Un altísimo porcentaje de los dos o tres lectores de mi “Loa al 31 de diciembre” (publicada el 2 de enero pasado) me inundó de preguntas, consultas, reticencias, e incluso –debo admitirlo- de algún que otro comentario sarcástico… Así que, hija de mi tiempo como soy, no me queda más remedio que doblegarme al poder de los Big data y tratar de satisfacer esa masiva y “biensana” curiosidad vertida sobre mis tan cacareados propósitos para el nuevo año.
No voy a desvelar el contenido la lista que tanto esfuerzo y tantos desvelos me costó elaborar, sino que voy a hacer en su lugar algo más íntimo y más doloroso todavía, algo más necesario y, desde luego, más útil, como es confesar aquí (en la acogedora intimidad de esta secretísima página) la cruda realidad.

[Datos de destinos de clic]
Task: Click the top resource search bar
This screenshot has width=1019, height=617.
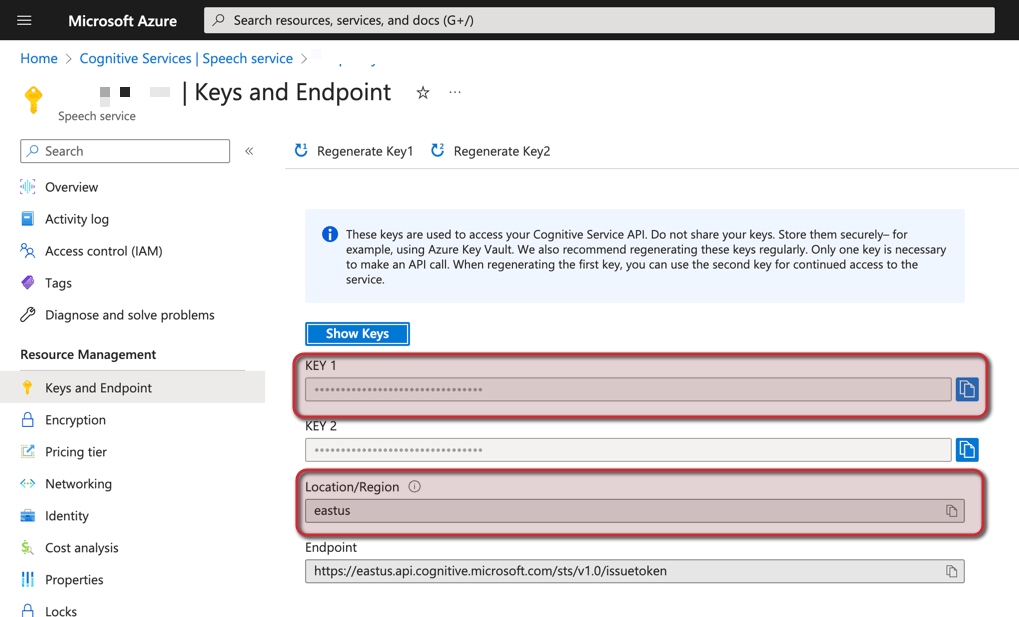Action: pos(599,20)
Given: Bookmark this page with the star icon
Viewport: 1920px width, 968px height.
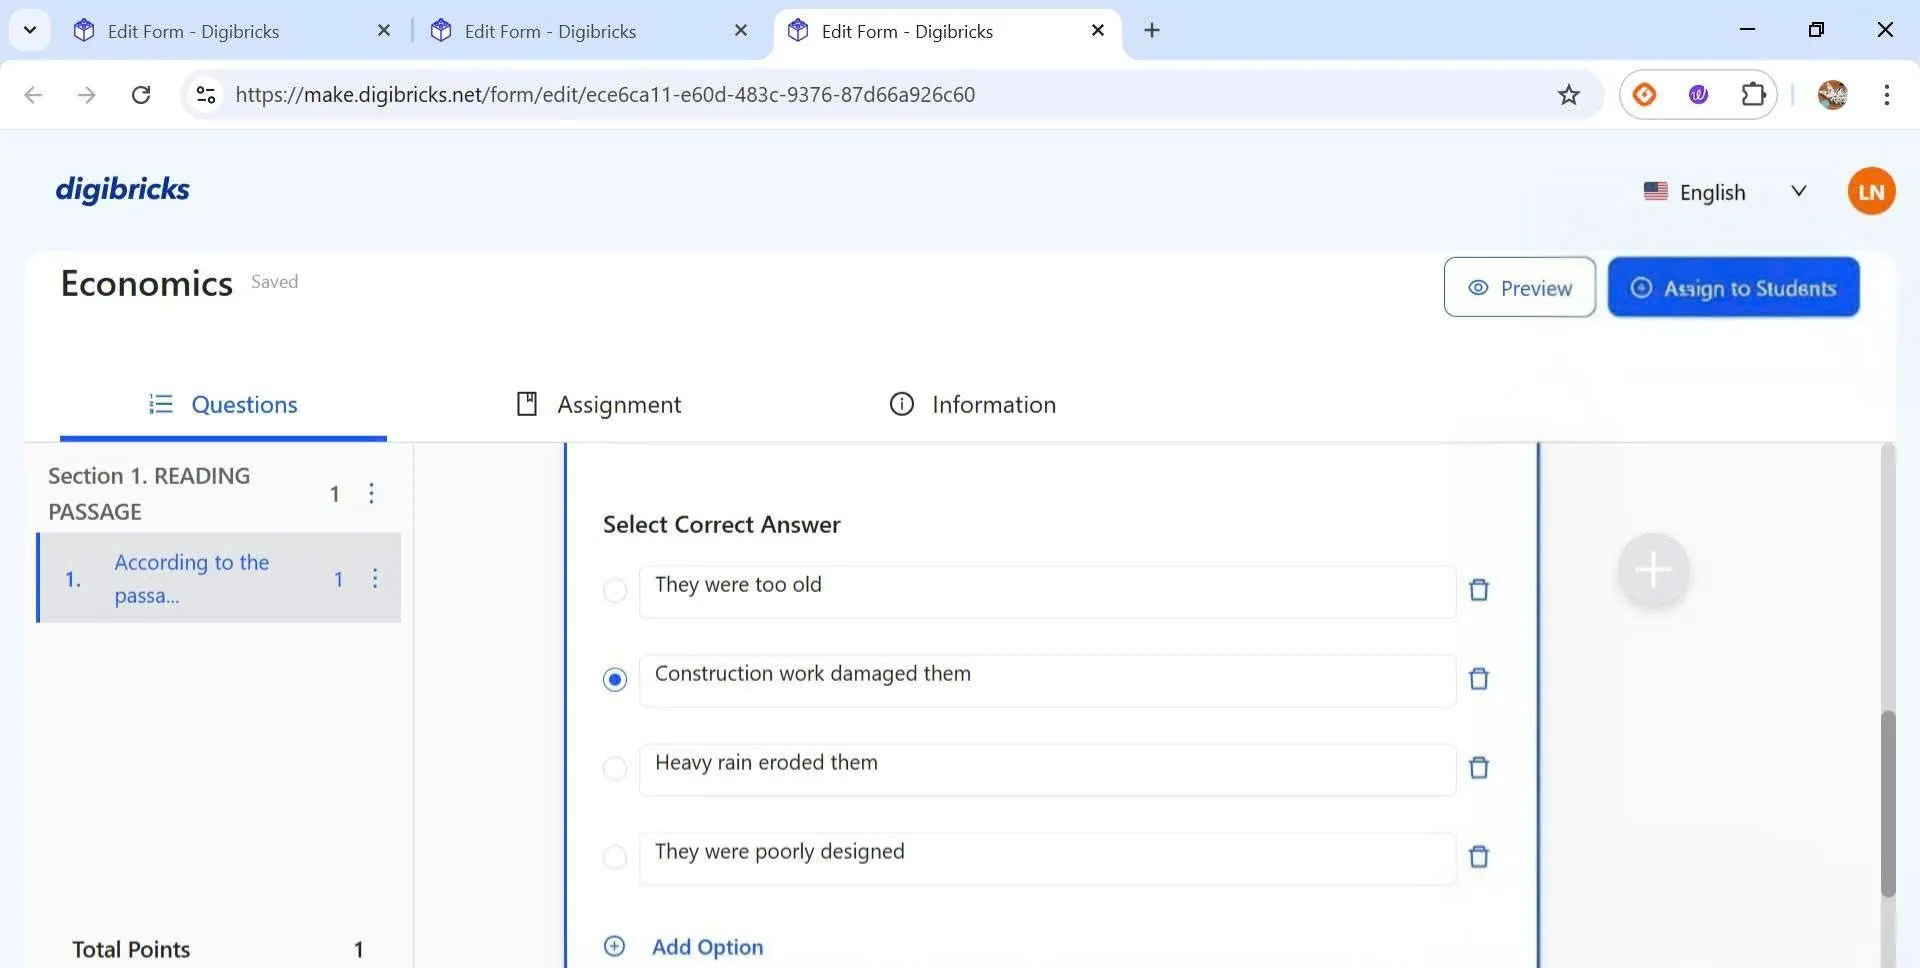Looking at the screenshot, I should tap(1568, 95).
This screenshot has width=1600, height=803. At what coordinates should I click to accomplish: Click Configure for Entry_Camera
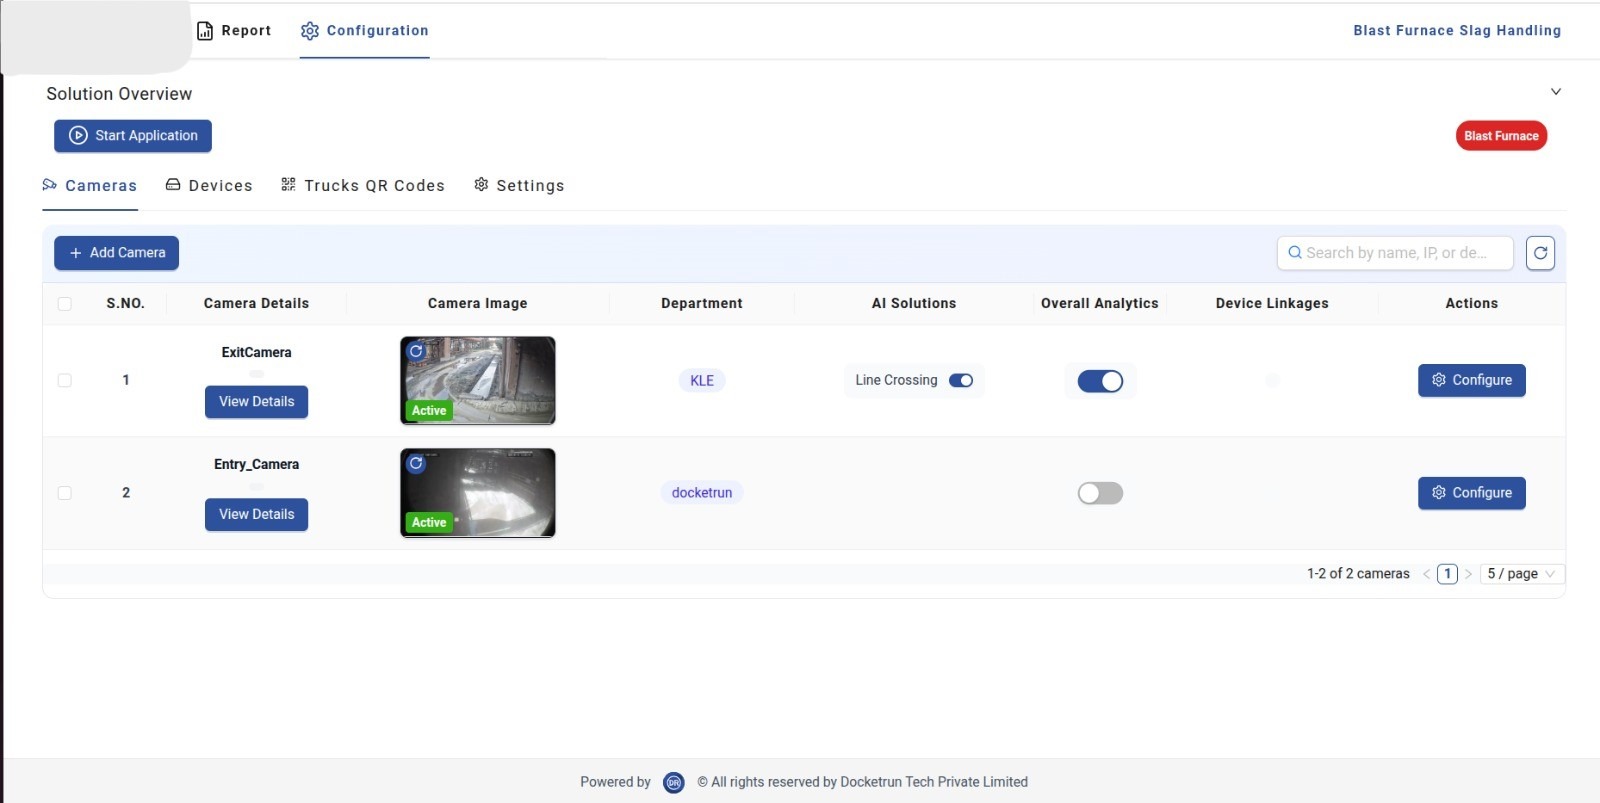[x=1471, y=493]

- _Objetivo planteado A_
Reproduce, por favor, el fragmento de la página desde "Un altísimo porcentaje" hasta "la cruda realidad.", ambos incluidos.
- _Objetivo planteado B_
Según la página, ¿en qué fecha se publicó la «Loa al 31 de diciembre»?
Los registros no intervienen en esto.

- _Respuesta A_
Un altísimo porcentaje de los dos o tres lectores de mi “Loa al 31 de diciembre” (publicada el 2 de enero pasado) me inundó de preguntas, consultas, reticencias, e incluso –debo admitirlo- de algún que otro comentario sarcástico… Así que, hija de mi tiempo como soy, no me queda más remedio que doblegarme al poder de los Big data y tratar de satisfacer esa masiva y “biensana” curiosidad vertida sobre mis tan cacareados propósitos para el nuevo año.
No voy a desvelar el contenido la lista que tanto esfuerzo y tantos desvelos me costó elaborar, sino que voy a hacer en su lugar algo más íntimo y más doloroso todavía, algo más necesario y, desde luego, más útil, como es confesar aquí (en la acogedora intimidad de esta secretísima página) la cruda realidad.

- _Respuesta B_
El 2 de enero pasado.